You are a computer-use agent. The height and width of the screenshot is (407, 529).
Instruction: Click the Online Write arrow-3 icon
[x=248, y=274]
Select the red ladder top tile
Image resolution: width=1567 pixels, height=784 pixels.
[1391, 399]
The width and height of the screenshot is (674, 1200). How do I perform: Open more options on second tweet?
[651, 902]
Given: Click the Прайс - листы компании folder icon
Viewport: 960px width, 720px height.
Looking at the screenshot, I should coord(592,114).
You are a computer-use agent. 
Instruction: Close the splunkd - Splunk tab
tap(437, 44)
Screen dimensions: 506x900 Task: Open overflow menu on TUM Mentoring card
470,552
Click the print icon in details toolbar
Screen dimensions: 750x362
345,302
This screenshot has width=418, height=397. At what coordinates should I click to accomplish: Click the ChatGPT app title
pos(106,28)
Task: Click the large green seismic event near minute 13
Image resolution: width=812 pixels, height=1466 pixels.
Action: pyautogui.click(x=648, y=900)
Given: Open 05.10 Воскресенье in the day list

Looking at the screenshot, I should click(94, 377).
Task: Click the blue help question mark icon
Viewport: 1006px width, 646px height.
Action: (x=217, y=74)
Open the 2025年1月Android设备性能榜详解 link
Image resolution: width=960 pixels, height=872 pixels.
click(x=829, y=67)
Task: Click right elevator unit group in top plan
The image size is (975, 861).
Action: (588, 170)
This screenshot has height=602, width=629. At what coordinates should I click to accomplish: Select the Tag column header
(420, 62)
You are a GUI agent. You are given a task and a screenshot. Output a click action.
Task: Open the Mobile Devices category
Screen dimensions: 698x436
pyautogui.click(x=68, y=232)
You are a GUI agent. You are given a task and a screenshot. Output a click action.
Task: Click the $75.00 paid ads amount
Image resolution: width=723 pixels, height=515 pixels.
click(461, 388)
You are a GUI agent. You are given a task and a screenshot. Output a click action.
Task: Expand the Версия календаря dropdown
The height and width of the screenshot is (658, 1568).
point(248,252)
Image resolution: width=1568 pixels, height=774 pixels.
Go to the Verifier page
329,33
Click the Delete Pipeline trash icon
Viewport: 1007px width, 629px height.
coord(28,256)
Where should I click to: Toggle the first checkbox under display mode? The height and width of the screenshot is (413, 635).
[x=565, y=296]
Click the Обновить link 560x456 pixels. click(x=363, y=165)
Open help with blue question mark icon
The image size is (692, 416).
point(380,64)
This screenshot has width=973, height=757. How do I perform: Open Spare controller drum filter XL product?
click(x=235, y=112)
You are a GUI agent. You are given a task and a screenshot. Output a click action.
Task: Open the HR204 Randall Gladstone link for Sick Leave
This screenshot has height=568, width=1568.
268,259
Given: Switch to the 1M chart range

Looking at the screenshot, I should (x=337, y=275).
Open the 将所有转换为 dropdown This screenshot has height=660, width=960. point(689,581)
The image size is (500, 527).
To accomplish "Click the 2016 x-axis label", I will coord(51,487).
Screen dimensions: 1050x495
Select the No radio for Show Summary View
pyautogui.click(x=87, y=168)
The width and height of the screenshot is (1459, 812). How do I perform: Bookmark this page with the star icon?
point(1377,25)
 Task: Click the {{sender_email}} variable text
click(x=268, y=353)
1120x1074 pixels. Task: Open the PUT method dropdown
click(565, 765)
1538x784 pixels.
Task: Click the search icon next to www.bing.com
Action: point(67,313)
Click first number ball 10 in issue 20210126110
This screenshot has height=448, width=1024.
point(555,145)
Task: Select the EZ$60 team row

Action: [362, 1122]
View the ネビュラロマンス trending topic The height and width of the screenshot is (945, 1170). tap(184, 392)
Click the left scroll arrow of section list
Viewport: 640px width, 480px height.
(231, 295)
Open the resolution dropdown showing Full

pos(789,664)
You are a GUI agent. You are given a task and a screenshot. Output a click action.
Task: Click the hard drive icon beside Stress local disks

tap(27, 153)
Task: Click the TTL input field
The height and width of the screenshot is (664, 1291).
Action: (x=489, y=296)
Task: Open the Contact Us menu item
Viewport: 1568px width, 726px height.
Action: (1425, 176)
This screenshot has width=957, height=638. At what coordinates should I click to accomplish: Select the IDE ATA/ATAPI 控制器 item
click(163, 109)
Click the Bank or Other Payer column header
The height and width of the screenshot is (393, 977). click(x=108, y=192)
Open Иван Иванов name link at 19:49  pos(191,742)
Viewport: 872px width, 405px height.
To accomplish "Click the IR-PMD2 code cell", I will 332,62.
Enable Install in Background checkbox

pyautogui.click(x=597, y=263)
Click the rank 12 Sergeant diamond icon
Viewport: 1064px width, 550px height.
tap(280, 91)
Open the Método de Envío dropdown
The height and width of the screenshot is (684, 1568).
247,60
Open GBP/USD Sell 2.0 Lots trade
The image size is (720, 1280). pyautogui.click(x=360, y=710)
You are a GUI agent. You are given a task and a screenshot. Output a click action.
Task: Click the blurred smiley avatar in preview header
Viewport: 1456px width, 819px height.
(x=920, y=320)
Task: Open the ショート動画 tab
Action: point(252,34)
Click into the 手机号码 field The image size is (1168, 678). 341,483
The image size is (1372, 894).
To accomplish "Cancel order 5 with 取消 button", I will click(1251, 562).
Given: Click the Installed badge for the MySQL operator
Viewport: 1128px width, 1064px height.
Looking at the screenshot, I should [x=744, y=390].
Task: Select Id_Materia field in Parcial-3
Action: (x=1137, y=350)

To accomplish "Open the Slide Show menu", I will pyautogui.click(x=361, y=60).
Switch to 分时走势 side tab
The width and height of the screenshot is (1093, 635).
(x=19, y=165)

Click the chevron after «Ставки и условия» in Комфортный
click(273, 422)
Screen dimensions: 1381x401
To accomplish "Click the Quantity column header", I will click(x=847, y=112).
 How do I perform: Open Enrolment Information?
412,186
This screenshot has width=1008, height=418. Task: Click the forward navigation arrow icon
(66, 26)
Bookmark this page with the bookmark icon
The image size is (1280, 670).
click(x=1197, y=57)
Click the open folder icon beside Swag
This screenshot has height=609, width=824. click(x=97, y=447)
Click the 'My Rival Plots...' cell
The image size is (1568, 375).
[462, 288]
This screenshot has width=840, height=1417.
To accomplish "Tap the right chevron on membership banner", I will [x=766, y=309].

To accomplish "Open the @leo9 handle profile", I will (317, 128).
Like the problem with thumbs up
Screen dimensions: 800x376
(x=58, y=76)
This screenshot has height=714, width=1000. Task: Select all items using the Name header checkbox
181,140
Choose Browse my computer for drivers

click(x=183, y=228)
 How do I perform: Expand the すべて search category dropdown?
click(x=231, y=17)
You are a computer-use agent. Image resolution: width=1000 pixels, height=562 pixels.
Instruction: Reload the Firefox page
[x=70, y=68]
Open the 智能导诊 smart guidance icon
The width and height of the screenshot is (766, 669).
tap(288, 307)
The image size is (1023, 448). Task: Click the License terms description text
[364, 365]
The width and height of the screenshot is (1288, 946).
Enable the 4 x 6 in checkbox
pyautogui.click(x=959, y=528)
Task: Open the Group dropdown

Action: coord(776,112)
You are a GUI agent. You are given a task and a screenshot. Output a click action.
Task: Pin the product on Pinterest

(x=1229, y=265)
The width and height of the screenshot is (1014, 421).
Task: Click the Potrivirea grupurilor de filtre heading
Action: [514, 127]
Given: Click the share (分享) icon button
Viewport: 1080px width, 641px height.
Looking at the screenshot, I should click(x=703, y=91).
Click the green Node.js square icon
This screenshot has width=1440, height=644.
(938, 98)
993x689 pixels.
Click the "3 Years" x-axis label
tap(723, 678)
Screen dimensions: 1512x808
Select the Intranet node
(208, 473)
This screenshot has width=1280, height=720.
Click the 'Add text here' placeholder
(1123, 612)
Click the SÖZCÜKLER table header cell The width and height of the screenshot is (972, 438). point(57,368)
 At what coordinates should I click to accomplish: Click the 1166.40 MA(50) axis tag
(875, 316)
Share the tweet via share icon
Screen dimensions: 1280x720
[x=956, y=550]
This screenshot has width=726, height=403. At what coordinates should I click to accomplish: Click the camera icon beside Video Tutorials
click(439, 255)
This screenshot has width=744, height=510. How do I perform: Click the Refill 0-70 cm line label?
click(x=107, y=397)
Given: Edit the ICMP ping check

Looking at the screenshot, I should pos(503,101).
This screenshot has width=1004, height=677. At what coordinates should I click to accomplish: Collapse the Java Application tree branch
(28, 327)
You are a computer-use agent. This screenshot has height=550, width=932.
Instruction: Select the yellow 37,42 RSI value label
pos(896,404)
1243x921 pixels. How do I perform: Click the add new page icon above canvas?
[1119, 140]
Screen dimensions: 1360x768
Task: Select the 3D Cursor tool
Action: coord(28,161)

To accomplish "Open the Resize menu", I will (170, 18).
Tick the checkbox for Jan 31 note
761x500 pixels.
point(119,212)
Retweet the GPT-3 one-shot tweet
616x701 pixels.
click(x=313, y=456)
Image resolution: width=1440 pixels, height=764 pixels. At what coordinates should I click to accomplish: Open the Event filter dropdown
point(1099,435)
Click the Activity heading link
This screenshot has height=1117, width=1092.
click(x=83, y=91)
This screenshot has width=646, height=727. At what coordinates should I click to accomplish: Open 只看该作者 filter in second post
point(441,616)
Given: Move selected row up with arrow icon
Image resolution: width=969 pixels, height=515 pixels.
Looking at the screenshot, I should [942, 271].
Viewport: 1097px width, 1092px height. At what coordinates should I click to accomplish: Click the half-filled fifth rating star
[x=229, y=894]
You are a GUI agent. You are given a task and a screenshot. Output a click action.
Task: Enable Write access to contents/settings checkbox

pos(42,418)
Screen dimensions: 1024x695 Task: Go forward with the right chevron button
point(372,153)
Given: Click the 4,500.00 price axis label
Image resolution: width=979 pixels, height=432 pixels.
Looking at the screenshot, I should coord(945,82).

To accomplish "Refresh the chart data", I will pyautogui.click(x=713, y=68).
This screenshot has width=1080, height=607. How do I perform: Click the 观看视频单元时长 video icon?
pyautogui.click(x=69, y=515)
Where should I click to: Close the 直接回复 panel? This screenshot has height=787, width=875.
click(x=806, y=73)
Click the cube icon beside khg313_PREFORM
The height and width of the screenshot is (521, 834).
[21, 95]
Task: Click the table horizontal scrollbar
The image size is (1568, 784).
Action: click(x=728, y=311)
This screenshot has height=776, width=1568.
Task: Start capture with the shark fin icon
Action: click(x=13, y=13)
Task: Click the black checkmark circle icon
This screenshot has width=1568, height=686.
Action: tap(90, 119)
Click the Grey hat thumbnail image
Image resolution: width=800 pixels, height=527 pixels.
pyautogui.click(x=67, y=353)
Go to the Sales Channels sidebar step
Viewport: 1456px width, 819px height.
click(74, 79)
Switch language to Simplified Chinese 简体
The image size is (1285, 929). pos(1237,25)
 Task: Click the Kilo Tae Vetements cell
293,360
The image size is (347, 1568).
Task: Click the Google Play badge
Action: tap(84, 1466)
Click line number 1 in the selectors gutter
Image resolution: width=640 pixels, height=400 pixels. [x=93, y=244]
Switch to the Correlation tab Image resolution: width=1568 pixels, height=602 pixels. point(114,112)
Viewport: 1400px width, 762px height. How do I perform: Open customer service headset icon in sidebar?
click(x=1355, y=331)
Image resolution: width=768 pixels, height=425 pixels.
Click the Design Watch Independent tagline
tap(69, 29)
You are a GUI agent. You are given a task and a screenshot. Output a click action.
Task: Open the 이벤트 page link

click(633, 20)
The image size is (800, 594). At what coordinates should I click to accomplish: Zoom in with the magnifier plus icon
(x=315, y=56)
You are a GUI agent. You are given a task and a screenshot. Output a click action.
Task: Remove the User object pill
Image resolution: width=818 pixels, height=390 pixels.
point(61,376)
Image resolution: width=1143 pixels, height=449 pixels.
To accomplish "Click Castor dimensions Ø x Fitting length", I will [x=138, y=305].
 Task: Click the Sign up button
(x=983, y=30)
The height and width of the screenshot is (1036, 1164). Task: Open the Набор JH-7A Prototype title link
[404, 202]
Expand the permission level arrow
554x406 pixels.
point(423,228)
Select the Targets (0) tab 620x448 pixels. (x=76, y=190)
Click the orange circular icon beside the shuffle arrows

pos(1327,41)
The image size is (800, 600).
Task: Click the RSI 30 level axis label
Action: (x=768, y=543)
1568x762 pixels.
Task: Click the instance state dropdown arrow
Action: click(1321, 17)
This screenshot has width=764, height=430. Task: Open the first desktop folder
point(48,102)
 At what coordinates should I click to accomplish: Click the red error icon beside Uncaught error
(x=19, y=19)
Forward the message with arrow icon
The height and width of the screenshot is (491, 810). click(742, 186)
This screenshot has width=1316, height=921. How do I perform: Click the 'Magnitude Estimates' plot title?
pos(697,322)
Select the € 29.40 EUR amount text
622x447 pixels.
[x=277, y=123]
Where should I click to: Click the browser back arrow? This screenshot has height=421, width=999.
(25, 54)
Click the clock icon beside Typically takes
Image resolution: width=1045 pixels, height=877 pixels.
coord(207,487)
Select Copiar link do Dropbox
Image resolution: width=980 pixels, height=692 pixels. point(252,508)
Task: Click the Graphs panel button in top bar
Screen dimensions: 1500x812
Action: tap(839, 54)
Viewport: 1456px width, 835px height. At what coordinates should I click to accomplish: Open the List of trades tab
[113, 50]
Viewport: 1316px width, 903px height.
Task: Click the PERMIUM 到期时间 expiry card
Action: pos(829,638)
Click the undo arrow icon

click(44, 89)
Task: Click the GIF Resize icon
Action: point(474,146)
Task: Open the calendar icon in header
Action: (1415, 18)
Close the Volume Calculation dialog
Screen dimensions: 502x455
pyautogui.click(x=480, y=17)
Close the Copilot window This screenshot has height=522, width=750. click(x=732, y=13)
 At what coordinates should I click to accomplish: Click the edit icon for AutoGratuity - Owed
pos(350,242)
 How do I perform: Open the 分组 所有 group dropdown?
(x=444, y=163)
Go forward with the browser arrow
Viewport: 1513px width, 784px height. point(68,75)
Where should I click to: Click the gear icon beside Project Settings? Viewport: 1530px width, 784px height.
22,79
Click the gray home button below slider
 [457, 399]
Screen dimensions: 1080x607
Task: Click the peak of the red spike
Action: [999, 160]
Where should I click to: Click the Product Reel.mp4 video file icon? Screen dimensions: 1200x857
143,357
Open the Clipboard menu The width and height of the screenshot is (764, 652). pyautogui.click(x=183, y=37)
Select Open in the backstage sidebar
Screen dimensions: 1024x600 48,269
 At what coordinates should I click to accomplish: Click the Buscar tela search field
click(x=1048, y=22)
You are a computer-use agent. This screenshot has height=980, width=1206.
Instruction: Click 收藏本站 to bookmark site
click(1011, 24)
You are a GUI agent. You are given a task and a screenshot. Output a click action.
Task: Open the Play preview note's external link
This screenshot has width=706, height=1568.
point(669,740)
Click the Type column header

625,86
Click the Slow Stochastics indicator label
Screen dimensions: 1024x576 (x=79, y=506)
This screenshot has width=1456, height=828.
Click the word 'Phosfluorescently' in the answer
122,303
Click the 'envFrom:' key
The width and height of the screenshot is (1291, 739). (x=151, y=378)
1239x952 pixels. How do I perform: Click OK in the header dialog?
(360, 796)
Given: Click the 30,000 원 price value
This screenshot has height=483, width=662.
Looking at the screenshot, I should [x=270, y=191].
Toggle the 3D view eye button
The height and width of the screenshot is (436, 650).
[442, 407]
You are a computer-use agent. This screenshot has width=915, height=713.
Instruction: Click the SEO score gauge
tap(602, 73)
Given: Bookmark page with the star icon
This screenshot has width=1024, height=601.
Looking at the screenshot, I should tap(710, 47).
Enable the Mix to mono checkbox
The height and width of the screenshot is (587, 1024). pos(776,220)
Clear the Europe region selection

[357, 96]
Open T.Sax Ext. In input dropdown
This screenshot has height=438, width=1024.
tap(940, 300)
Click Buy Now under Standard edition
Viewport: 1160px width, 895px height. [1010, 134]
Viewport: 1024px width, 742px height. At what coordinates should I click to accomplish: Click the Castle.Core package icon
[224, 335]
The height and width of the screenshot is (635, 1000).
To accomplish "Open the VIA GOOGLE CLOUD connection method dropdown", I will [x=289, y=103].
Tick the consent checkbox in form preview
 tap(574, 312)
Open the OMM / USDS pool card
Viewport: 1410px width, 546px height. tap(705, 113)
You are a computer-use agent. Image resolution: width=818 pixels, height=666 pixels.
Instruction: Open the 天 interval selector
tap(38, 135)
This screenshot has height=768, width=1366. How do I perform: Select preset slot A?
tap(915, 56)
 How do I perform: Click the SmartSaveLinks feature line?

★ ★ ★ ★ ★ ★ ★

* [GOAL OF THE EXERCISE]:
Wherever the string "share" occurs in the listing, return the line it sits on.

* [SOLUTION TO THIS EXERCISE]:
Given: Click the share (分享) icon button
Share the tweet via share icon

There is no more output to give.